Comparative Analysis and Limitations
Existing SOC and SOH estimation methods for flow battery energy storage systems exhibit trade-offs in accuracy, complexity, and applicability. The table below summarizes key approaches:
| Method | Principle | Advantages | Disadvantages | Typical Performance |
|---|---|---|---|---|
| OCV | Nernst equation-based voltage-SOC relation | Simple, no current needed | Slow stabilization, sensitive to environment | Requires calibration |
| Ah Integration | Current time integration | Easy implementation | Cumulative error, capacity dependent | Error grows over time |
| ECM | Circuit analog of battery dynamics | Real-time capability, intuitive | Parameter drift with aging | Adaptive tuning needed |
| EKF | Linearized KF with ECM | Robust to noise, real-time | Linearization errors, complex | RMSE ~0.17 for SOC |
| GRU Neural Network | Sequence learning from data | High accuracy, flow-rate aware | Data-intensive, black-box | RMSE ~0.005 |
| 1D-CNN | Convolutional time-series processing | Efficient feature extraction | Large data requirements | RMSE ~0.029 |
Challenges in BESS state assessment include electrochemical complexities, such as electrolyte decomposition and ion migration, which introduce nonlinearities. Data-driven models, while accurate, demand extensive datasets and computational resources, limiting deployment in resource-constrained BESS. Furthermore, the black-box nature of AI models hinders interpretability, complicating trust and maintenance in critical BESS operations. Few-shot learning and transfer learning are emerging to address data scarcity, but real-time embedded implementation remains a hurdle.

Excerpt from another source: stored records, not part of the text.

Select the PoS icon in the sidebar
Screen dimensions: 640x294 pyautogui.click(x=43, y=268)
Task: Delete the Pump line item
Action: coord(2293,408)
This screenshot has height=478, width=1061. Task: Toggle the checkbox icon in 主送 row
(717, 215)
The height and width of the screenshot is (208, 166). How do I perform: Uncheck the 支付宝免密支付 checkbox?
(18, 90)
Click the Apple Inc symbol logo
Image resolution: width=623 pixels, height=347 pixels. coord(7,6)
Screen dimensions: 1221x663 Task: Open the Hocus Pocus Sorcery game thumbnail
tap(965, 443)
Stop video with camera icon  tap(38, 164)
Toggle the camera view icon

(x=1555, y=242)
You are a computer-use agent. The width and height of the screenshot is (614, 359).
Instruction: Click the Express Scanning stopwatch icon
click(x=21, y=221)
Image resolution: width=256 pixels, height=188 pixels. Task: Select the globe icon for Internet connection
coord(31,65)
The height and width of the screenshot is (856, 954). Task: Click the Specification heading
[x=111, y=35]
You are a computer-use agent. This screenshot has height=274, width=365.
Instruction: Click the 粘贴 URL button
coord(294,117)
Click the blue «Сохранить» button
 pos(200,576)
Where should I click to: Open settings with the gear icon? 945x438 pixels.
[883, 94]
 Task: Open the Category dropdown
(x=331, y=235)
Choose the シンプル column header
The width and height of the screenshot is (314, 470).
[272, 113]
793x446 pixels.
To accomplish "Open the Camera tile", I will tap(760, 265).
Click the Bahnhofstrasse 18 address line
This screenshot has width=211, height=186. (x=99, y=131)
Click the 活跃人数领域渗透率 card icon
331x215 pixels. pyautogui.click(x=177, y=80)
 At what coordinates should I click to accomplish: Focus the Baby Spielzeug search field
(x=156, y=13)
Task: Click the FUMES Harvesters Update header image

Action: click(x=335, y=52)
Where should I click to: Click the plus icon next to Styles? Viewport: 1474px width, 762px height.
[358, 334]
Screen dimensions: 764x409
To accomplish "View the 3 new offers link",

Future Research Directions
Advancements in flow battery energy storage systems will focus on enhancing SOC and SOH estimation accuracy while reducing computational loads. Explainable AI (XAI) techniques, such as feature importance analysis and rule extraction, can demystify data-driven models, fostering adoption in BESS. Hybrid approaches combining physical models with machine learning may balance precision and interpretability; for instance, embedding Nernst equations into neural networks could improve generalization with less data. Optimization for embedded systems, leveraging low-power hardware, will enable real-time BESS management. Additionally, standardized benchmarking and large-scale BESS datasets will accelerate model development, supporting the global shift toward sustainable energy.
In summary, the evolution of state assessment models for flow battery energy storage systems is pivotal for BESS reliability and efficiency. By addressing current limitations and harnessing intelligent algorithms, future BESS can achieve smarter grid integration, longer service life, and lower operational costs, ultimately contributing to a carbon-neutral energy landscape.